With curry powder and mango chutney, these scrumptious sandwiches offer a twist on traditional chicken salad. The fresh mint leaves and creamy from-scratch dressing make them ideal for a warm night’s dinner or a special lunch.—Robyn Cavallaro, Easton, Pennsylvania

Curry Chicken Salad Wraps

Curry Chicken Salad Wraps
Prep Time
25 min
Yield
6 servings
Ingredients
- 1/2 cup mayonnaise
- 1/2 cup sour cream
- 1/4 cup finely chopped green onions
- 2 tablespoons curry powder
- 1 tablespoon mango chutney
- 1/2 teaspoon salt
- 1/2 teaspoon pepper
- 1 package (9 ounces) ready-to-serve roasted chicken breast strips
- 1 cup seedless red grapes, halved
- 1/2 cup julienned carrot
- 6 tablespoons chopped pecans, toasted
- 1/4 cup thinly sliced onion
- 6 lettuce leaves
- 6 flour tortillas (10 inches), room temperature
- 24 fresh mint leaves
Directions
- For dressing, in a small bowl, combine the first seven ingredients. Set aside 1-1/2 cups for serving. In a large bowl, combine the chicken, grapes, carrot, pecans and onion. Stir in the remaining dressing.

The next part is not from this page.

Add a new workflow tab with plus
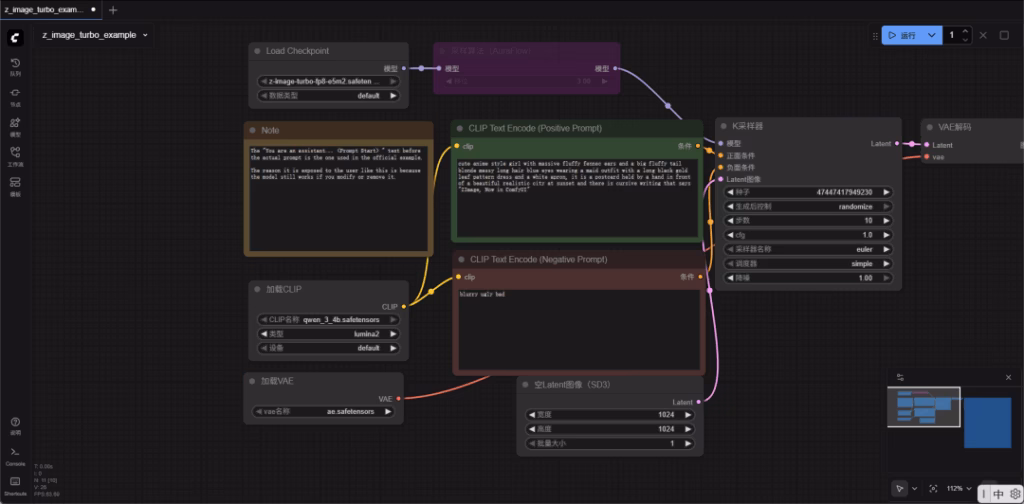 (112, 10)

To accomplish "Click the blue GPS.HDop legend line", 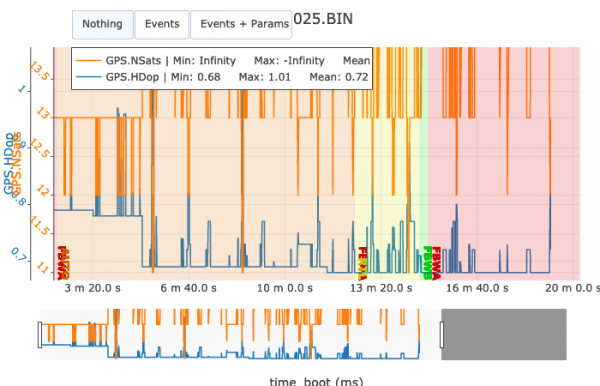I will tap(88, 77).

- Place a lettuce leaf on each tortilla; top with 2/3 cup chicken salad and mint leaves. Roll up. Serve with reserved dressing.
Nutrition Facts
1 each: 543 calories, 29g fat (6g saturated fat), 45mg cholesterol, 963mg sodium, 45g carbohydrate (8g sugars, 9g fiber), 19g protein.